Bayesian Statistical Inference in Ion-Channel Models with Exact Missed Event Correction.

The stochastic behavior of single ion channels is most often described as an aggregated continuous-time Markov process with discrete states. For ligand-gated channels each state can represent a different conformation of the channel protein or a different number of bound ligands. Single-channel recordings show only whether the channel is open or shut: states of equal conductance are aggregated, so transitions between them have to be inferred indirectly. The requirement to filter noise from the raw signal further complicates the modeling process, as it limits the time resolution of the data.

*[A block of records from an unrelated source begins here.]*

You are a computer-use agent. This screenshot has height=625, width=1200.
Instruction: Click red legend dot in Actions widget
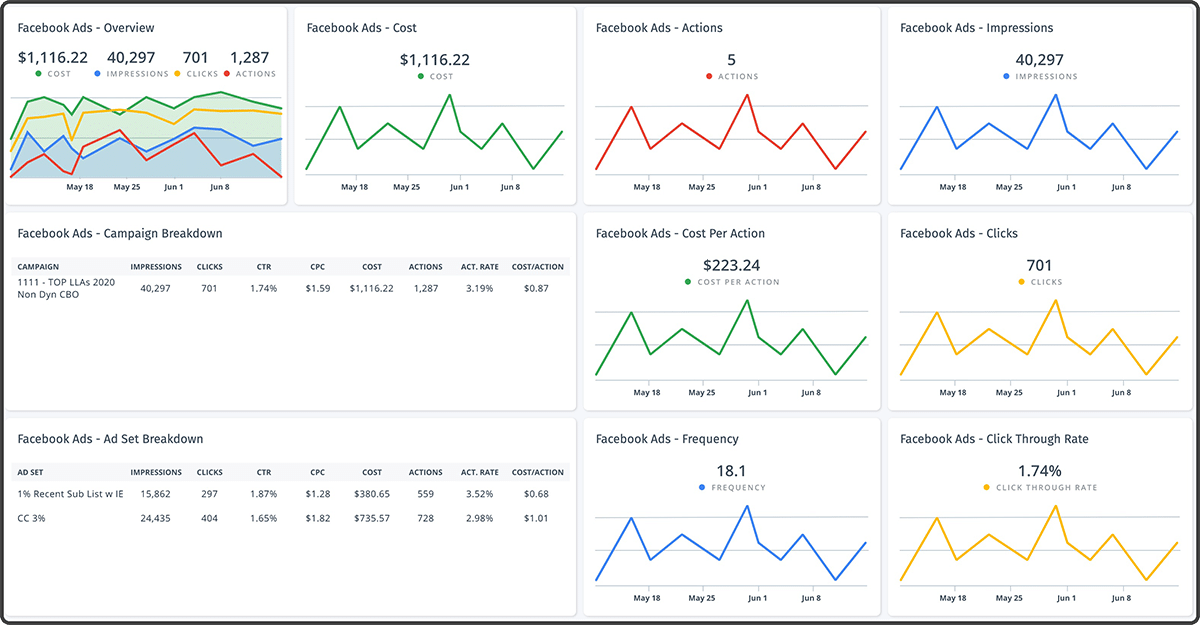(x=709, y=77)
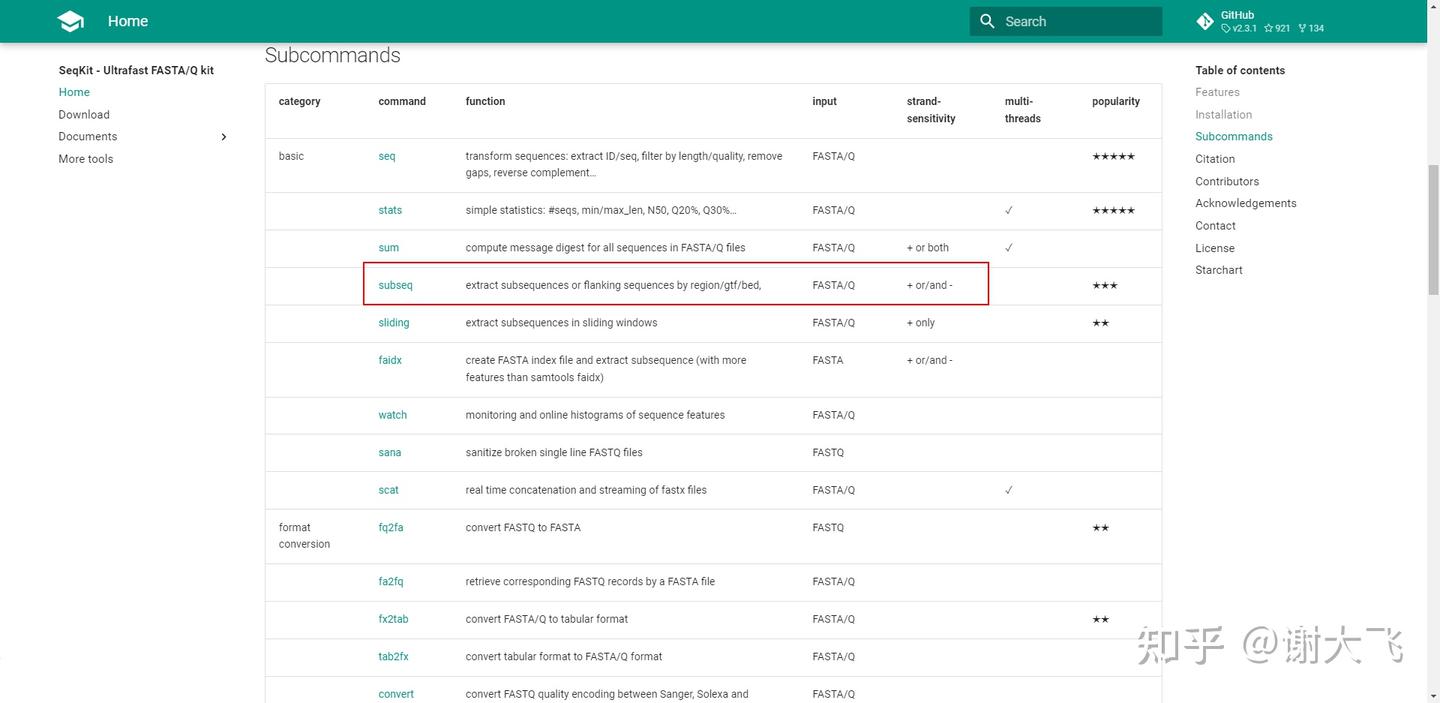Click the SeqKit logo in the header

[69, 20]
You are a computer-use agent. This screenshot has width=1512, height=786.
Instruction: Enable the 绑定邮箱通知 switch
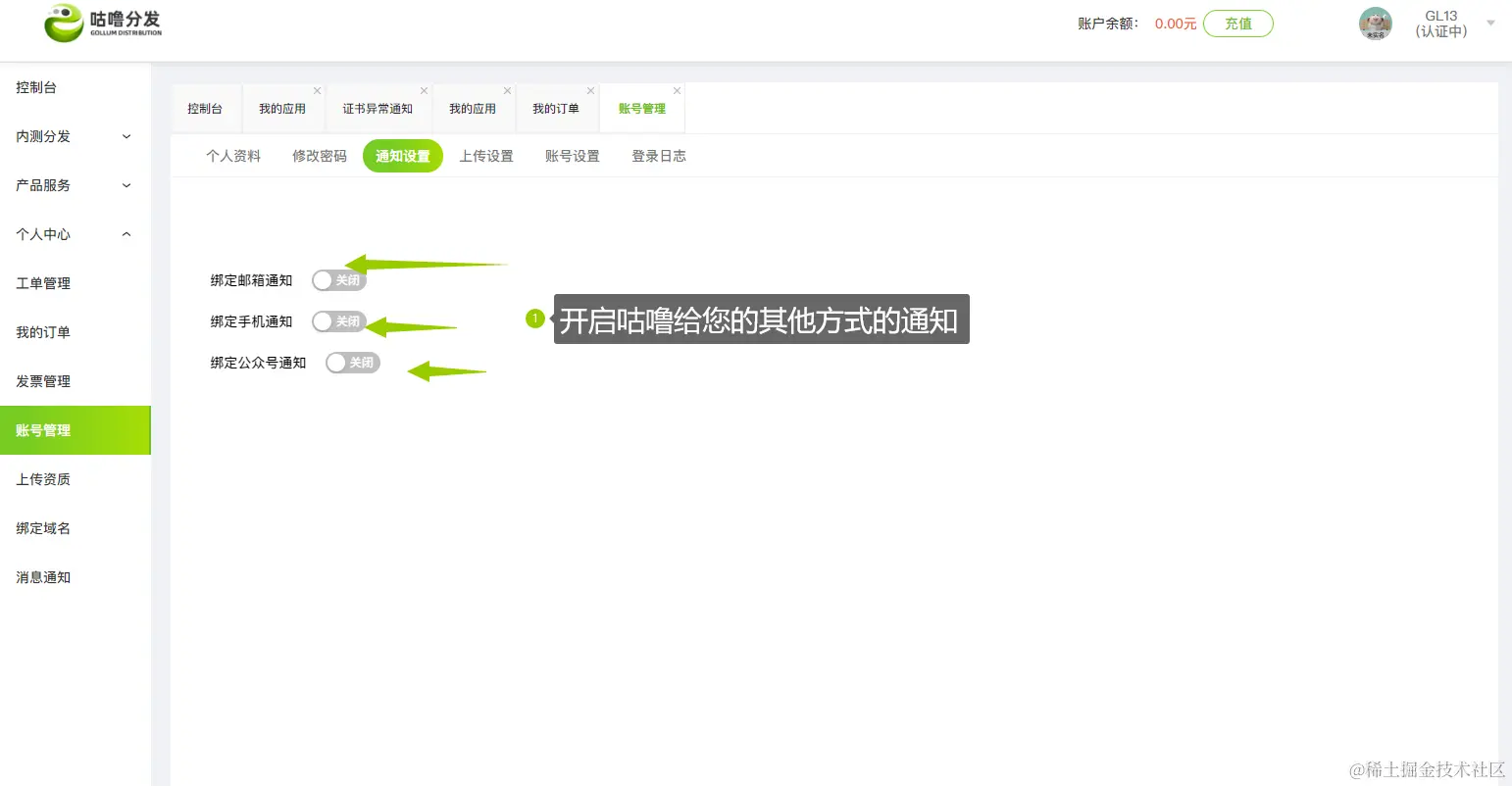[x=338, y=280]
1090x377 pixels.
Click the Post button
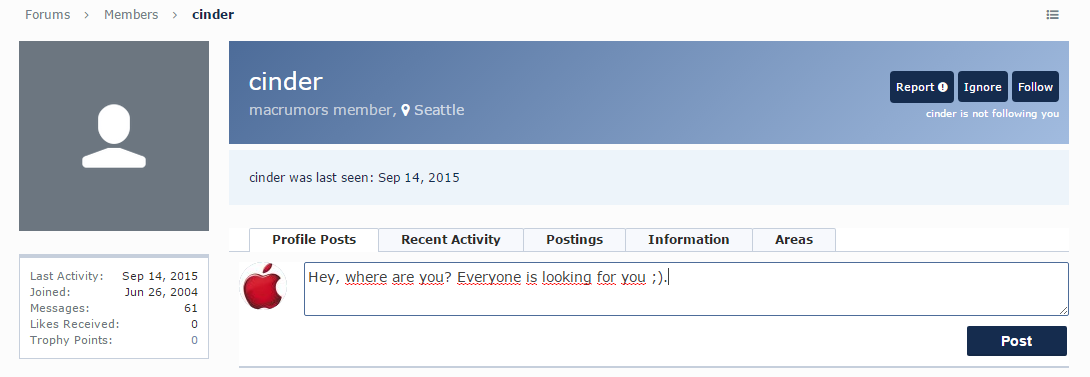pyautogui.click(x=1016, y=341)
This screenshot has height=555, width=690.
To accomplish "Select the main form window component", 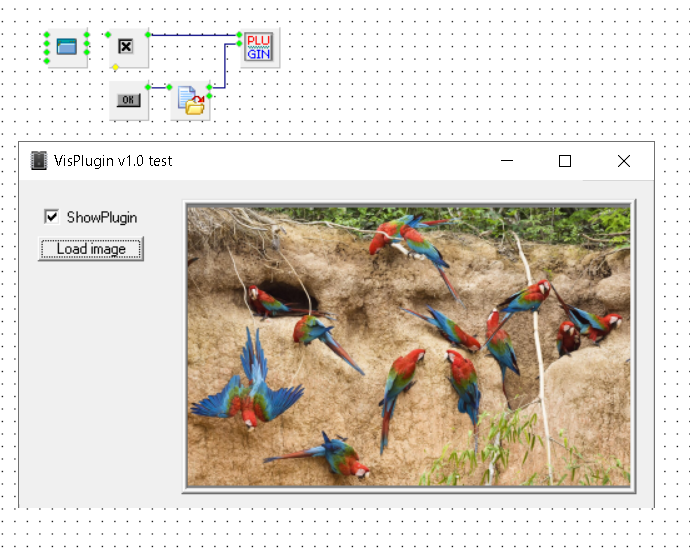I will coord(67,47).
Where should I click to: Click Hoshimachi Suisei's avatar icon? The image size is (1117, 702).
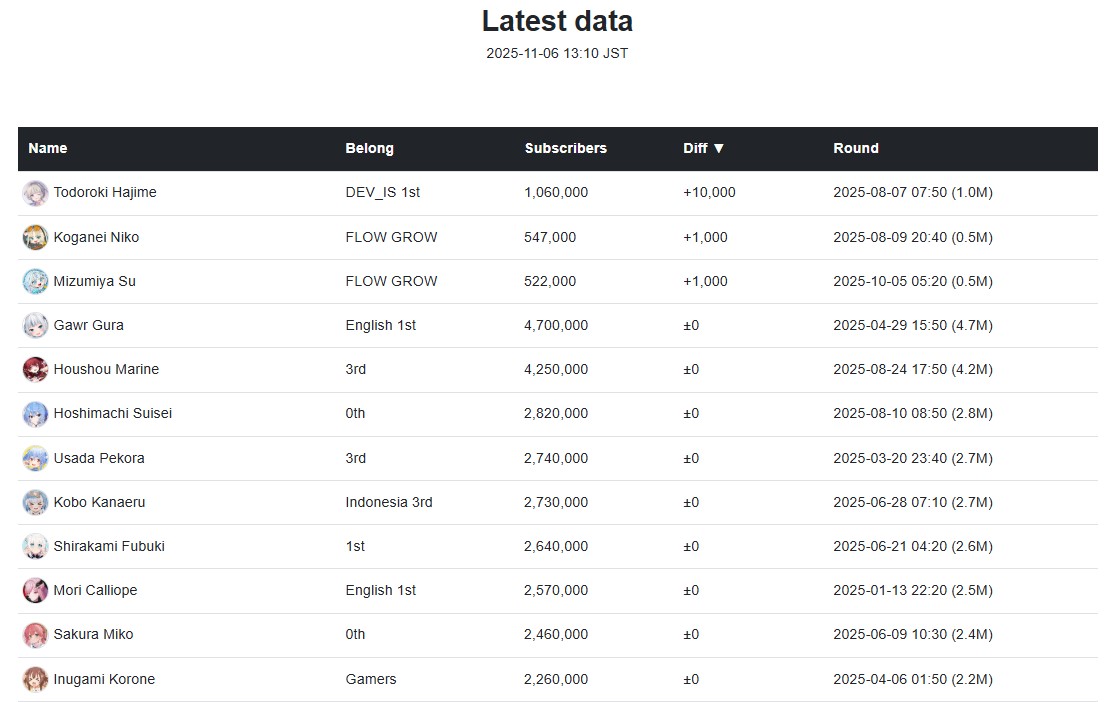pyautogui.click(x=35, y=414)
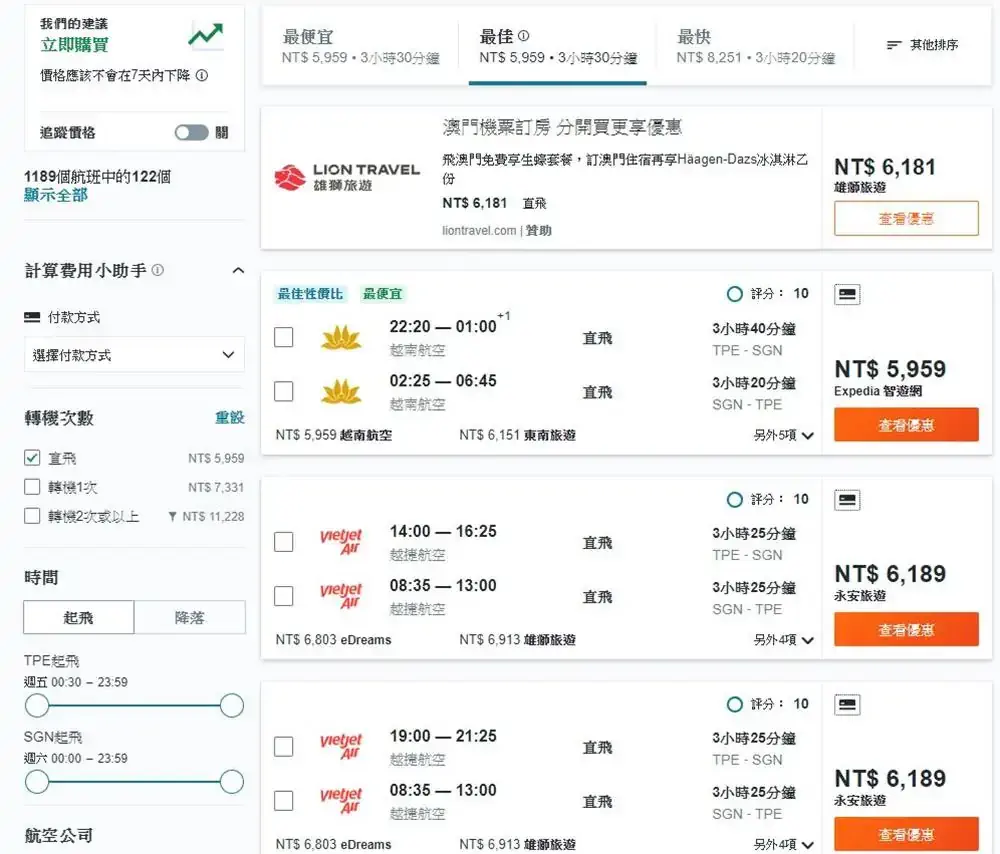
Task: Select the Vietnam Airlines lotus logo
Action: (342, 337)
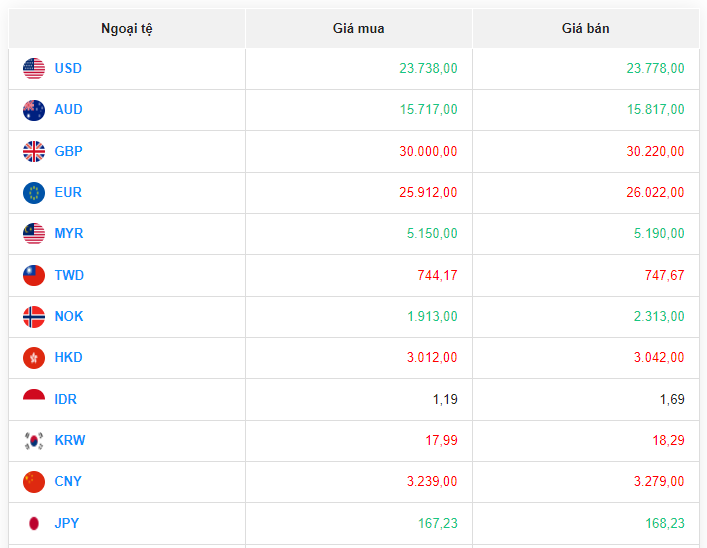Open the JPY currency link
The height and width of the screenshot is (548, 707).
pyautogui.click(x=67, y=523)
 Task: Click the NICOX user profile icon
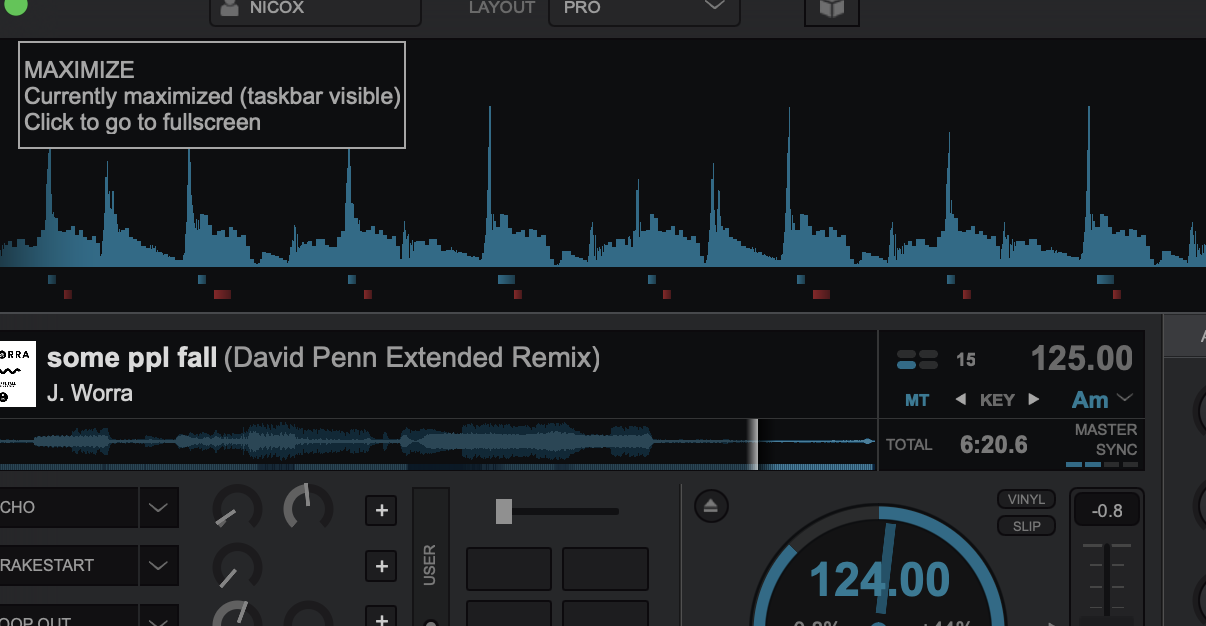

The consequence of the reduced bandwidth is that openings or shuttings that are shorter than the resolution cannot be observed; these are known as missed events. Postulated models fitted using filtered data must therefore explicitly account for missed events to avoid bias in the estimation of rate parameters and therefore assess parameter identifiability accurately. In this article, we present the first, to our knowledge, Bayesian modeling of ion-channels with exact missed events correction. Bayesian analysis represents uncertain knowledge of the true value of model parameters by considering these parameters as random variables. This allows us to gain a full appreciation of parameter identifiability and uncertainty when estimating values for model parameters. However, Bayesian inference is particularly challenging in this context as the correction for missed events increases the computational complexity of the model likelihood. Nonetheless, we successfully implemented a two-step Markov chain Monte Carlo method that we called "BICME", which performs Bayesian inference in models of realistic complexity. The method is demonstrated on synthetic and real single-channel data from muscle nicotinic acetylcholine channels. We show that parameter uncertainty can be characterized more accurately than with maximum-likelihood methods. Our code for performing inference in these ion channel models is publicly available.